For your information the “DJIA BEV” column lists the percentage decline from the Dow Jones’ last all-time high and the “Days BEV Zero” column gives the number of trading days since the Dow Jones’ last all-time high.

In recent developments, since July 1st of last year (Red Box Below) the Dow Jones has made thirty new all-time highs.  But note how for more than a year the NYSE has failed to produce sufficient 52Wk highs to drive the 52Wk H-L Ratio above its 10% line.  The last two Dow Jones all-time highs (18 & 19 May 2015) saw the 52Wk Ratio peak at a pathetic 2.65%.

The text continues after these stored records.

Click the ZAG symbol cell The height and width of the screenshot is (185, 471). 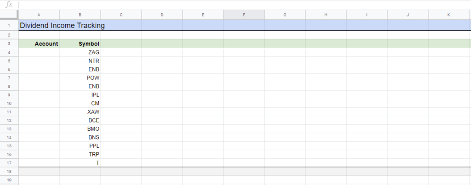pos(80,52)
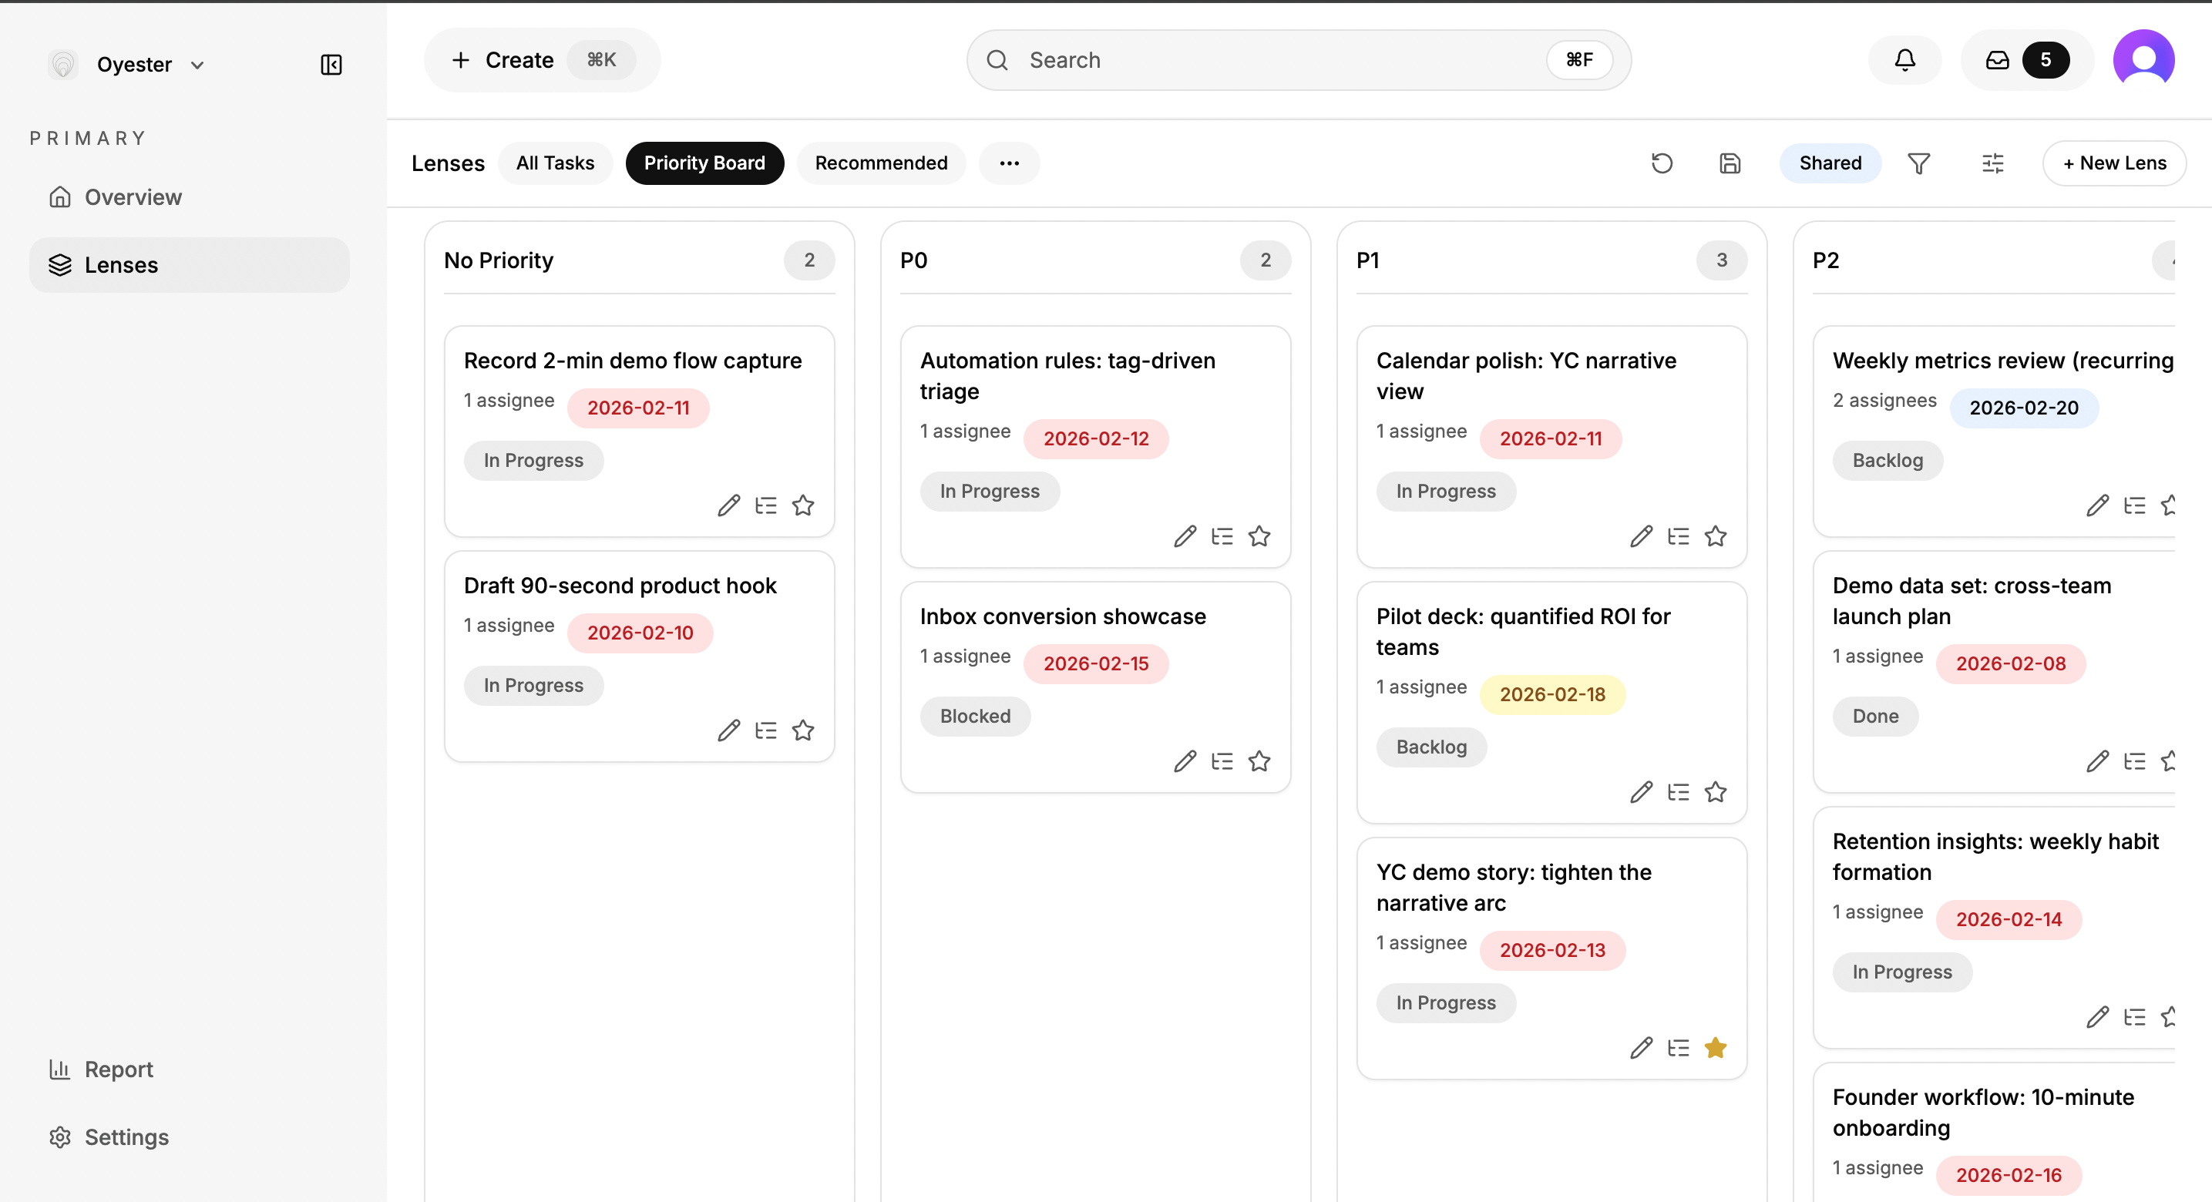Screen dimensions: 2212x1202
Task: Save the current lens
Action: coord(1729,163)
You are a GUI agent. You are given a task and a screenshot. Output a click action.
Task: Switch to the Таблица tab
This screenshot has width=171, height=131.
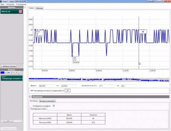click(x=39, y=8)
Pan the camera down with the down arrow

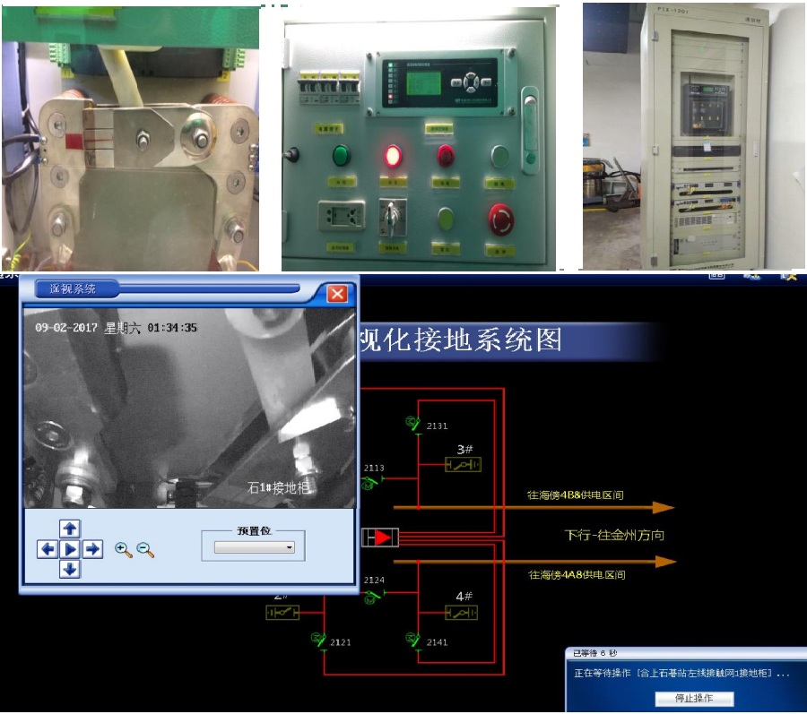click(70, 570)
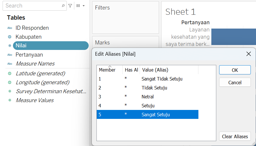Expand the view options dropdown arrow
Viewport: 256px width, 146px height.
(84, 6)
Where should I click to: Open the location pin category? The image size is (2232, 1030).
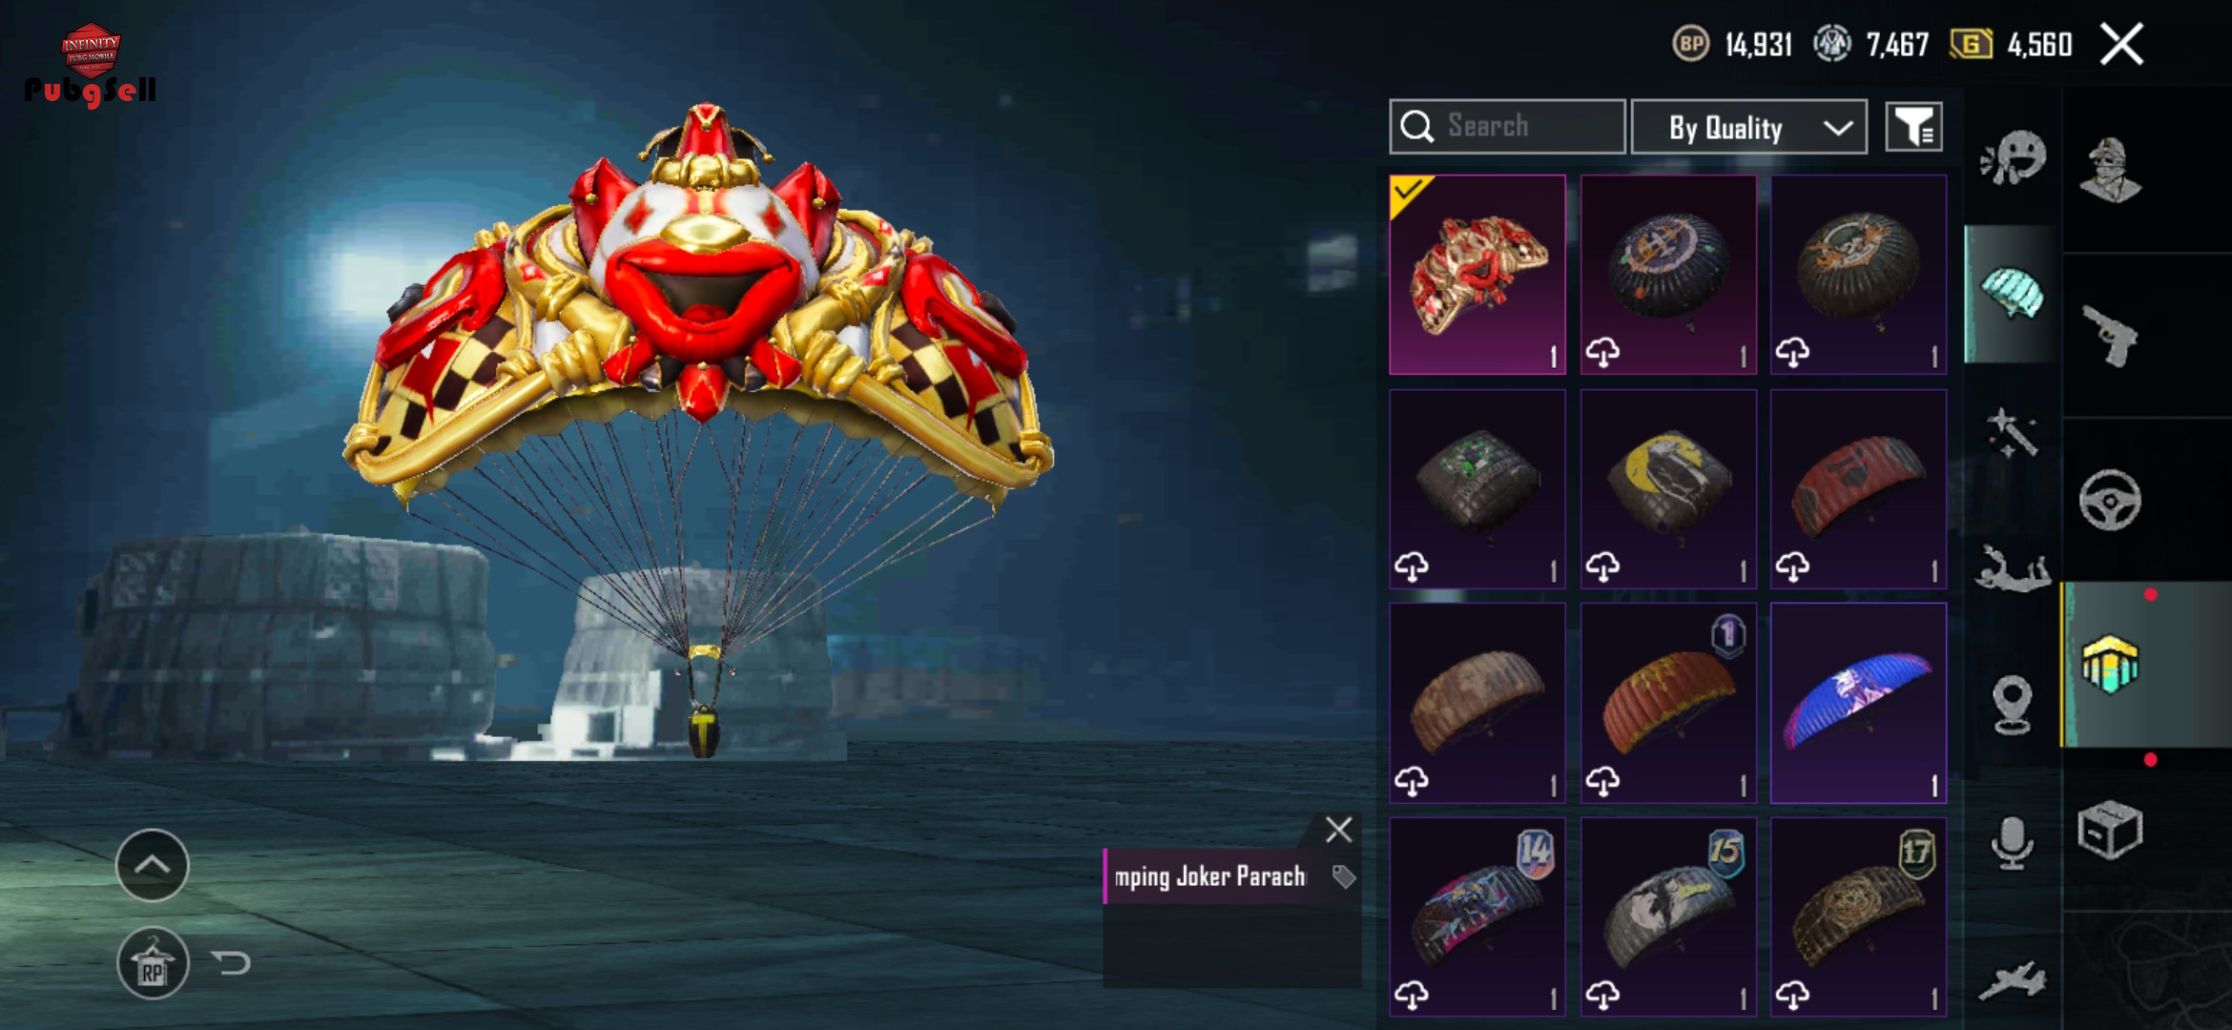tap(2013, 705)

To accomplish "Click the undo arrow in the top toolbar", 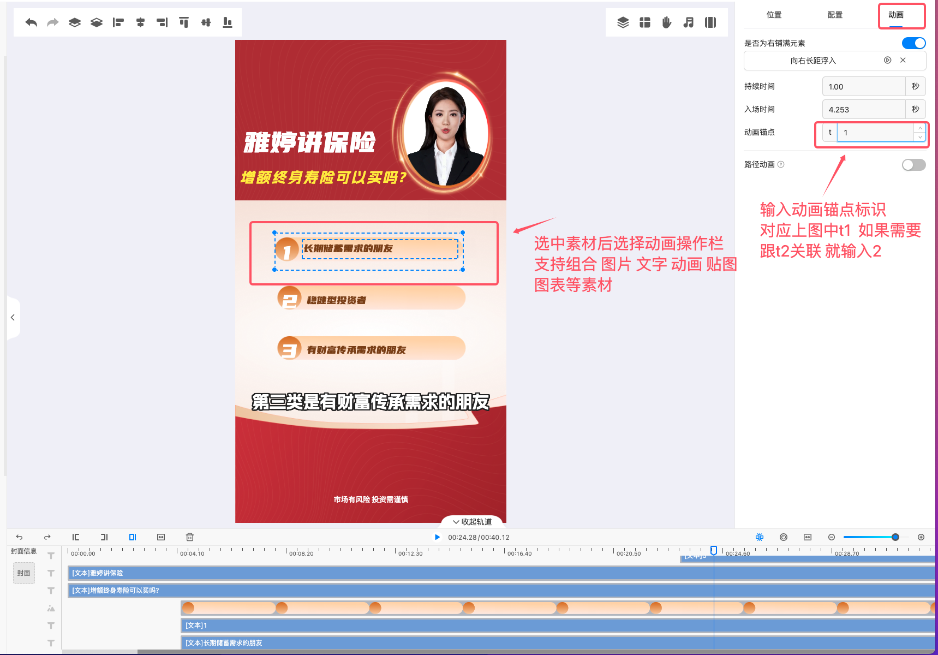I will click(x=31, y=22).
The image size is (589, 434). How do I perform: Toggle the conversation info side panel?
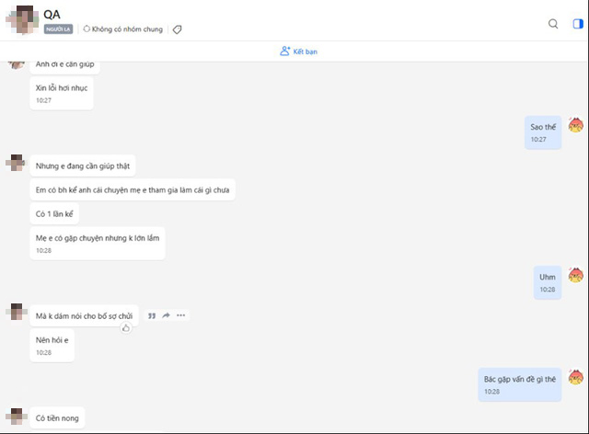tap(578, 24)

Just a look at the ratio above shows us why the Dow Jones is having difficulty remaining above 18,000; since March 20th the 52Wk H-L Ratio has collapsed.  For the past four months, stocks have been finding it easier to make new 52Wk Lows than 52 Wk Highs because the smart money is slowly exiting the stock market.  Predicting whether or not this trend in the NYSE 52Wk H-L Ratio will continue would require a better crystal ball than mine, but if a massive bear market is at the door, this is what I expect to see happen. 

But considering the deteriorating foreign markets, and the increase in bond yields the world over for the past four months, I believe we are on the cusp of another significant market downturn that will overwhelm the best efforts of the “policy makers” to prevent it.  With gold and silver’s bear markets now four years old, the prospects of a financial collapse causing a major rebound in the old monetary metals are looking better and better.